+++ TEXT SHOWN
Legend describes sapphire as a stone of purity, honesty, trust and prosperity, bringing inner peace and protection to its wearer. From a gemmologist’s perspective, sapphire is an important variety of the mineral corundum and an integral part of the global trade in coloured gemstones. Here, we consider the many facets of sapphire, from inclusions and treatments to synthetics, engagement rings and royal connections.

Sapphire: The September Birthstone

Those born in September are lucky enough to count sapphire as their birthstone. This ‘royal’ gem is often described as one of the ‘big three’ – sapphire, ruby and emerald – or perhaps ‘big four’ – sapphire, ruby, emerald and tanzanite’ – in the world of coloured gemstones.

Sapphires have always been prized for their colour and are believed by some to bring their wearer wisdom and truth. Historically they were thought to attract divine favour, prevent the wearer from suffering envy, promote serenity and give one peace of mind. Often used in engagement rings, sapphires are an ancient symbol of fidelity.


Natural sapphire with crystals and feather inclusions.
Image: Pat Daly, © Gem-A.

The word sapphire originates from the Greek word sappheiros, meaning ‘blue stone’. Sapphires are traditionally associated with the colour blue but they can come in any colour aside from red, which would be a ruby. One of the most valuable colours of sapphire is a natural, untreated padparadscha (orangey pink), which means ‘lotus flower’ in Sinhalese.

Sapphire Origins

Sapphires are a variety of the mineral corundum – an aluminium oxide in the trigonal crystal system. These stones are most commonly sourced in Australia, Cambodia, Myanmar (Burma), Sri Lanka, Thailand and in some parts of Africa.

When mined in their natural rough form, sapphires can appear dark and dull until their true colour shines through once polished, cut or treated. The origins of sapphires can directly affect the clarity, carat, cut and colour of the stones and therefore determines their value and popularity to the trade.

Sapphires that are mined within Sri Lanka or Thailand have been considered by many to be the most valuable due to their clarity and brilliance of colour. Like many natural stones, it is the presence of visible inclusions within the crystal structure that can sometimes - but not always - indicate where in the world the sapphire has been mined.


A rough yellow sapphire crystal in bipyramid form.
Image: Pat Daly, ©Gem-A .

Sapphire Resilience

Measuring at nine on the Mohs scale of hardness, sapphire is well known for its good durability and refractive index of 1.76 to 1.78. The resilience of these stones makes them highly desirable not only for the fine jewellery market but also to industry for electronics and scientific instruments.

Due to its high ability to withstand scratching, sapphire is one of the most popular choices for engagement rings and other jewellery pieces for everyday wear.

Sapphire Engagement Rings

Today, sapphire has become the second most popular choice of gemstone after diamond for bridal jewellery and fine jewellery, collections. One of the world’s most famous sapphire jewellery pieces is the blue sapphire and diamond engagement ring given to Lady Diana by Prince Charles in 1981. Prince William proposed with this 18ct oval sapphire ring to his now wife, Kate Middleton, in 2010.
++++++
SET TASKS -
a - According to the sapphire text, what does padparadscha mean in Sinhalese?
b - Please reproduce the part of the sapphire text starting with "Those born in" and going on through "and feather inclusions.".
+++ RECORDS SUPPLIED
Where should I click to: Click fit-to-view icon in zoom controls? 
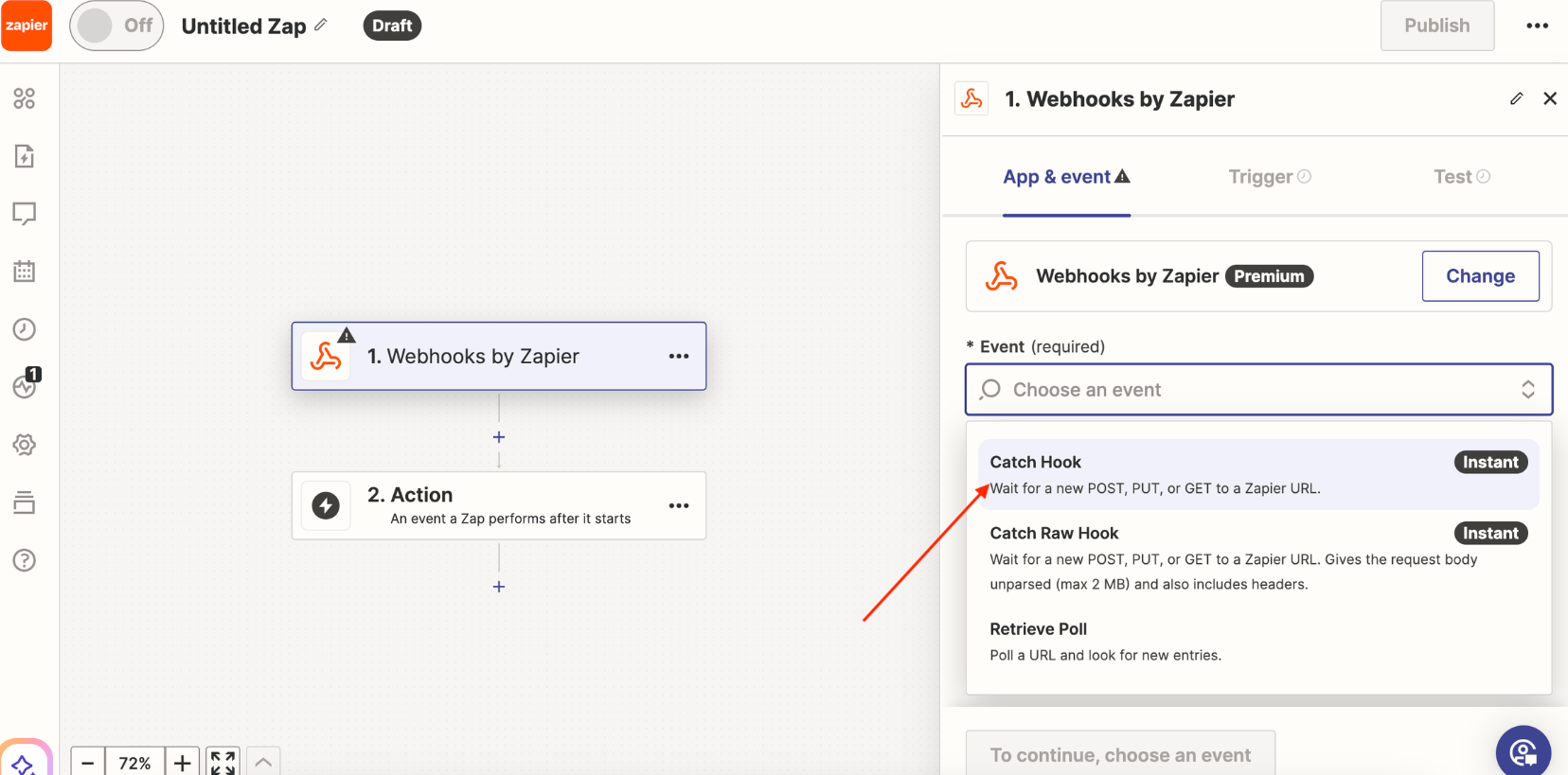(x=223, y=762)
++++++
+++ RECORDS SUPPLIED
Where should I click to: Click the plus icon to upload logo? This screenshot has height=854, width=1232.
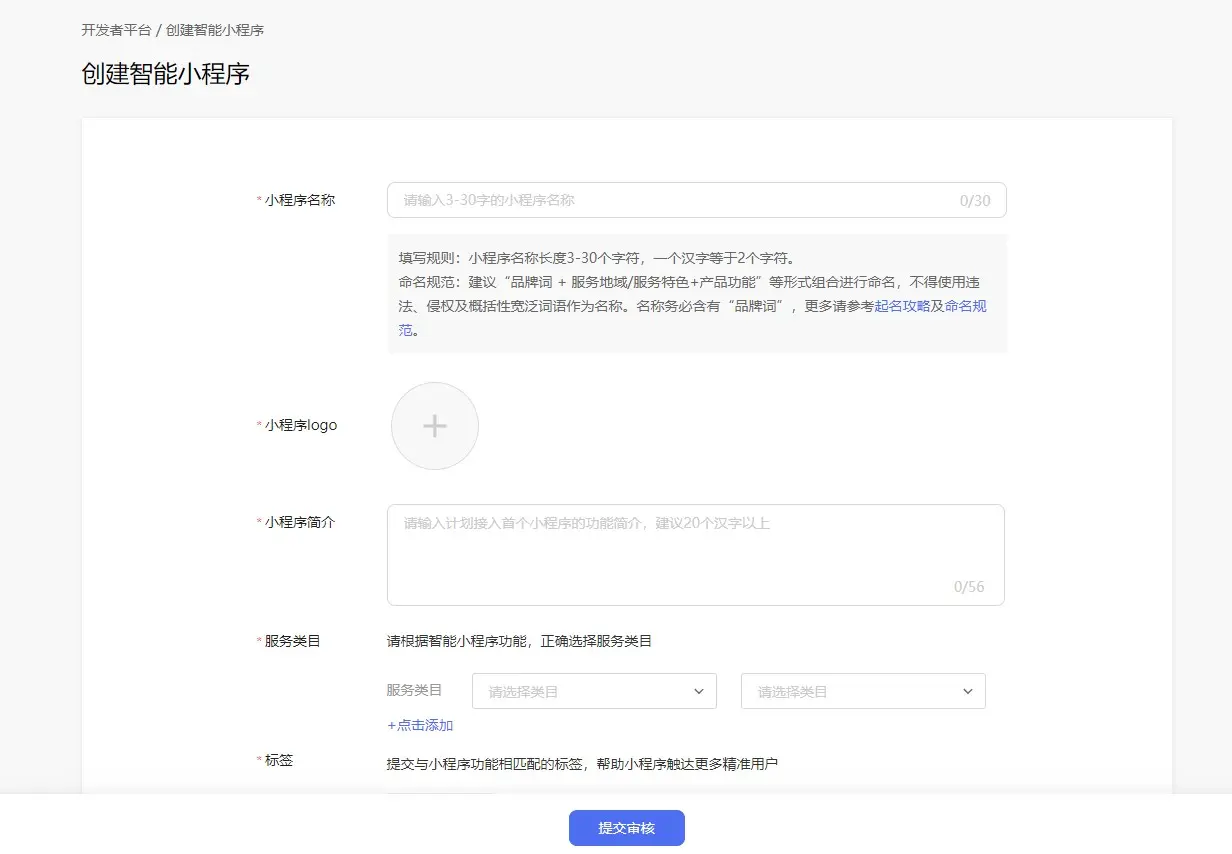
++++++
CORRECT ANSWERS -
a - It means ‘lotus flower’.

b -
Those born in September are lucky enough to count sapphire as their birthstone. This ‘royal’ gem is often described as one of the ‘big three’ – sapphire, ruby and emerald – or perhaps ‘big four’ – sapphire, ruby, emerald and tanzanite’ – in the world of coloured gemstones.

Sapphires have always been prized for their colour and are believed by some to bring their wearer wisdom and truth. Historically they were thought to attract divine favour, prevent the wearer from suffering envy, promote serenity and give one peace of mind. Often used in engagement rings, sapphires are an ancient symbol of fidelity.


Natural sapphire with crystals and feather inclusions.